Georgia salió del baño, se detuvo en la puerta con unas tenues bragas blancas y un top de espalda descubierta que le dejaba desnudo el abdomen. Todo rastro de su personalidad gótica había desaparecido con la ducha, menos las brillantes uñas de los pies, pintadas de negro. La mano derecha estaba envuelta con una venda nueva. Miró a los perros con la nariz arrugada en expresión de divertido desagrado.

—Vaya, vaya. Eso sí que es vivir en suciedad. Si la mucama descubre que «hemo' da'o de comer a lo' perro'» en un cajón del tocador, no nos va a volver a invitar al motel Fredericksburg Days Inn —dijo pronunciando deliberadamente con acento campesino, para hacer sonreír a su compañero. Se pasó toda la tarde eliminando las eses y alargando las vocales, a veces por diversión y otras, según le parecía a Jude, sin darse cuenta. Era como si al aproximarse a las tierras meridionales fuera también alejándose de la persona que había sido lejos de allí. Recuperaba inconscientemente la voz y las actitudes de antes, de la escuálida muchachita de Georgia que pensaba que era divertido ir a bañarse desnuda con los chicos.

—He conocido a personas que dejan las habitaciones de los hoteles en «piores» condiciones —dijo «piores» en vez de «peores». También parecía que el viejo acento de Jude, que se había ido desvaneciendo con el paso de los años, empezaba a resurgir. Si no tenía cuidado, antes de llegar a Carolina del Sur estaría hablando como un figurante de algún programa folk de televisión. Era difícil regresar al lugar donde uno había crecido sin recuperar las características de la persona que se había sido allí—. Una vez, mi bajista, Dizzy, cagó en un cajón de tocador porque yo tardaba demasiado en salir del baño.

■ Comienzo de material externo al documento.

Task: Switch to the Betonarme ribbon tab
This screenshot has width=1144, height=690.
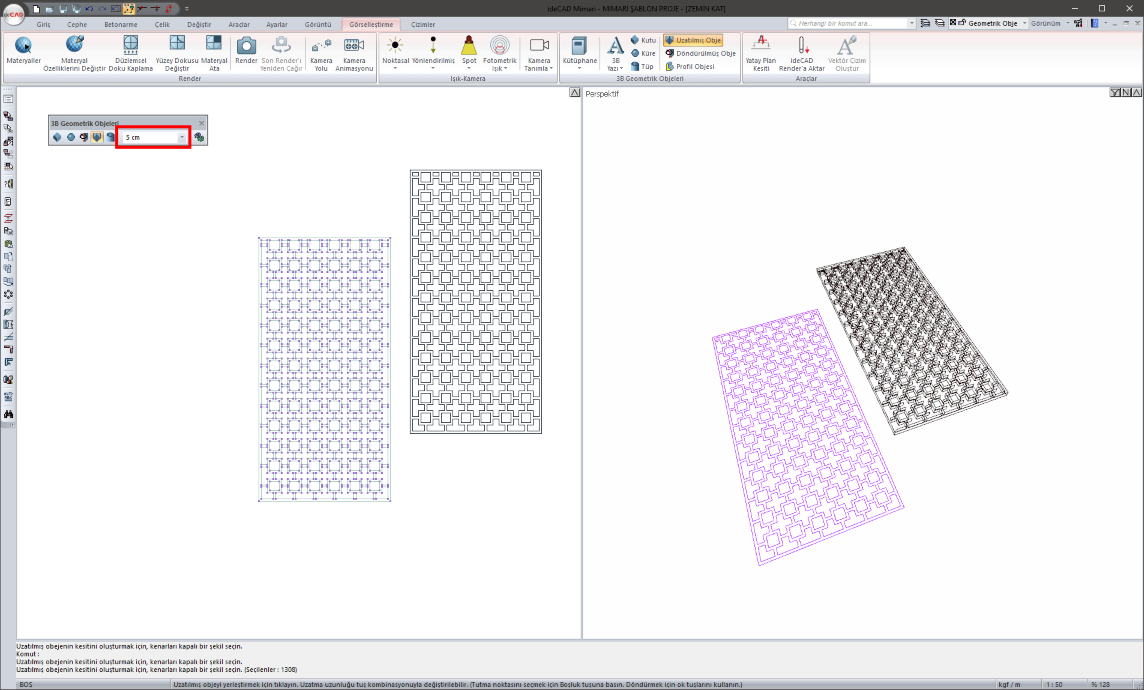Action: click(x=120, y=23)
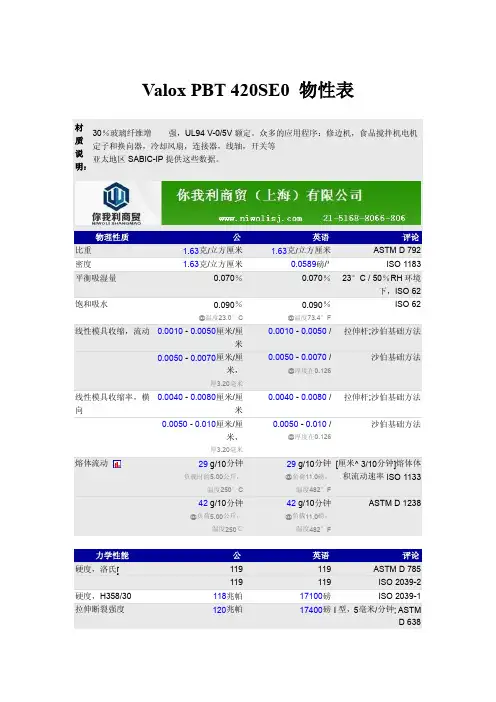Click the melt flow chart icon
This screenshot has height=702, width=496.
[117, 464]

Georgia se rió, pero Jude notó que su alegría no era plena y lo miraba con cierta preocupación, preguntándose, tal vez, qué estaba pensando. Dizzy había muerto. Sida. Jerome, que tocaba la guitarra rítmica y los teclados, y bastante bien todos los demás instrumentos, también estaba muerto. Su coche se salió de la carretera, a ciento cuarenta kilómetros por hora. El Porsche en que viajaba dio seis vueltas de campana antes de estallar en llamas. Sólo un puñado de personas sabía que no había sido un accidente por conducir borracho, sino un suicidio. Se mató estando perfectamente sobrio.